**What is asked**
A – From the piece on habits for fathers, list each bodyweight exercise it names as something that can be done at home.
B – Put the part of the rows that opens with the line containing "Provide the (x, y)" and closes with the end of the rows into a numbered list, leaving out blank lines and the pictures.

**Document extract**
+++

A good father takes care of himself, too.
Becoming a better father isn’t as simple as just reading a book about it or trying to emulate your own dad (or another father you look up to). It’s more of a process—a series of good habits that you develop over time.
Great dads weren’t born that way. They grew into it by a series of small actions, repeated daily. Here are 6 different habits which I believe can up your fatherhood game:
1. Personal Fitness: Being a father adds to the demands on your life, not only in the mental and emotional areas, but the physical as well. In order for us to be able to keep up with our kids (who have exceedingly high levels of energy) as they grow, it’s important to get and stay physically fit. And let’s face it, there never will be any kind of instant fitness, so the only way for us to improve our physical health is to get started with some daily or weekly habits and to then keep those going.
It doesn’t have to mean joining a gym (but it might if that’s what would motivate you), or joining a local cycling or running club (but it might if that’s your type of thing), or even playing organized sports (but it might if you also need some time with the guys). In fact, some of the most effective fitness regimens are those which are quite simple, because the simpler it is, the more likely you are to follow through with them every day. Even something as basic as bodyweight exercises at home (pushups, situps, pullups, squats, speed rope workouts etc.) can give you the core fitness you need to be an active dad.

+++

**Supplied data**
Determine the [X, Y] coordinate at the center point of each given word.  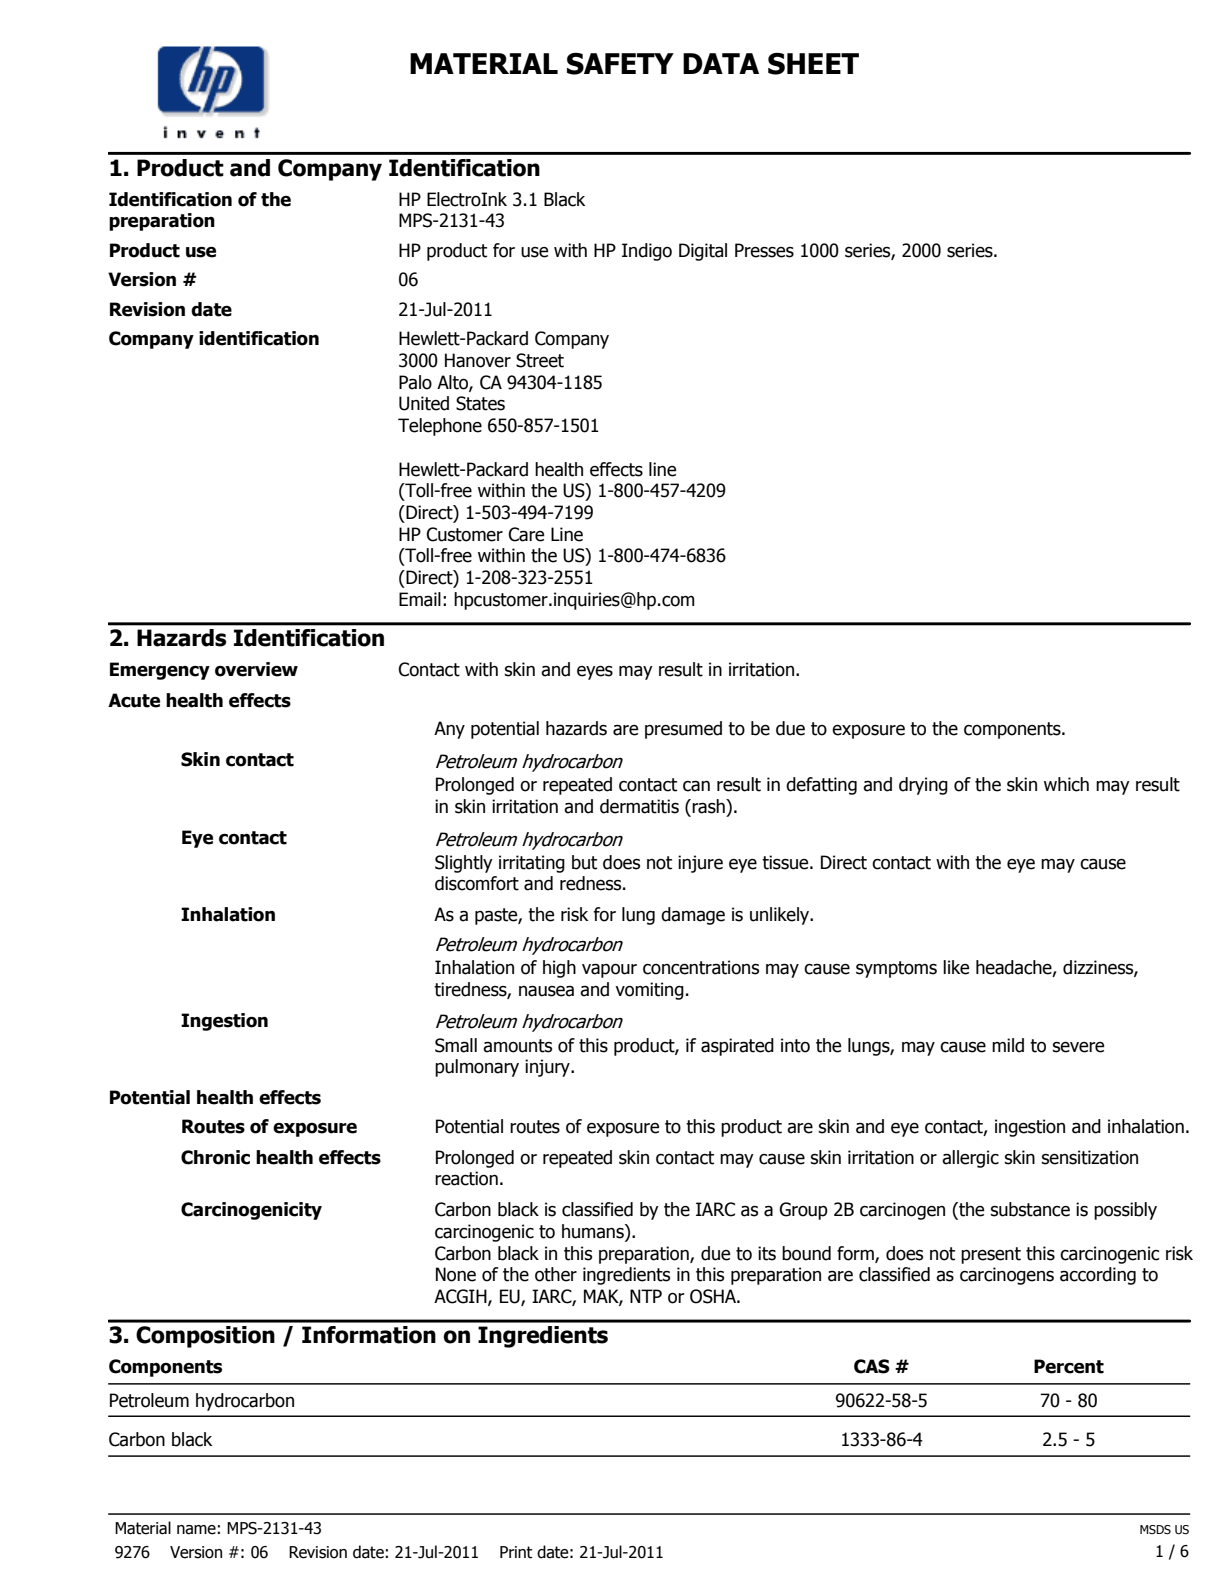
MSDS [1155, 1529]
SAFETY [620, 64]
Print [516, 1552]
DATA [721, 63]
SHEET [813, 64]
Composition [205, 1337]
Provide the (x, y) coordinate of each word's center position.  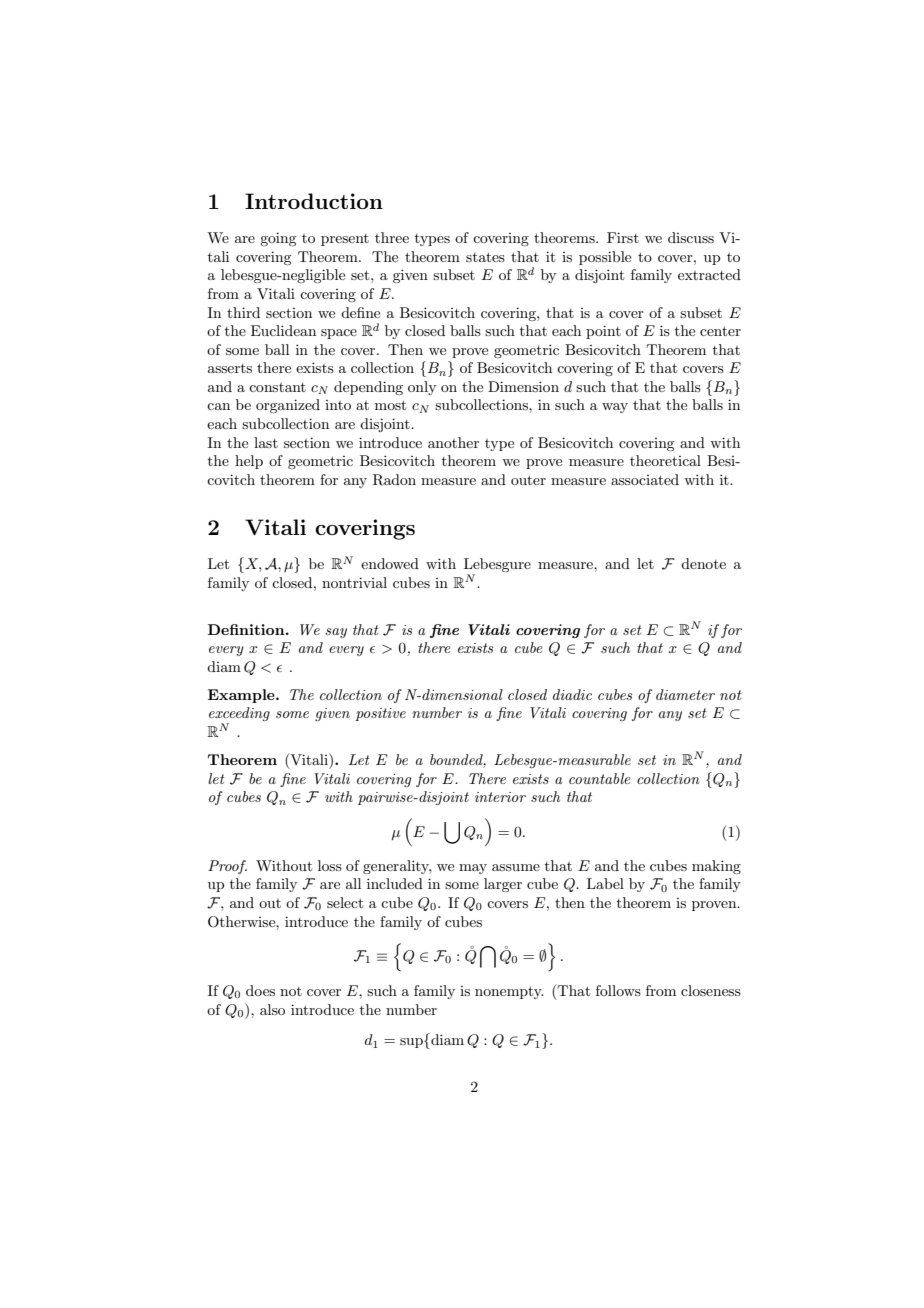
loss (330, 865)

+++

**Responses to the tasks**
A –
- pushups
- situps
- pullups
- squats
- speed rope workouts

B –
1. Provide the (x, y) coordinate of each word's center position.  
2. loss (330, 865)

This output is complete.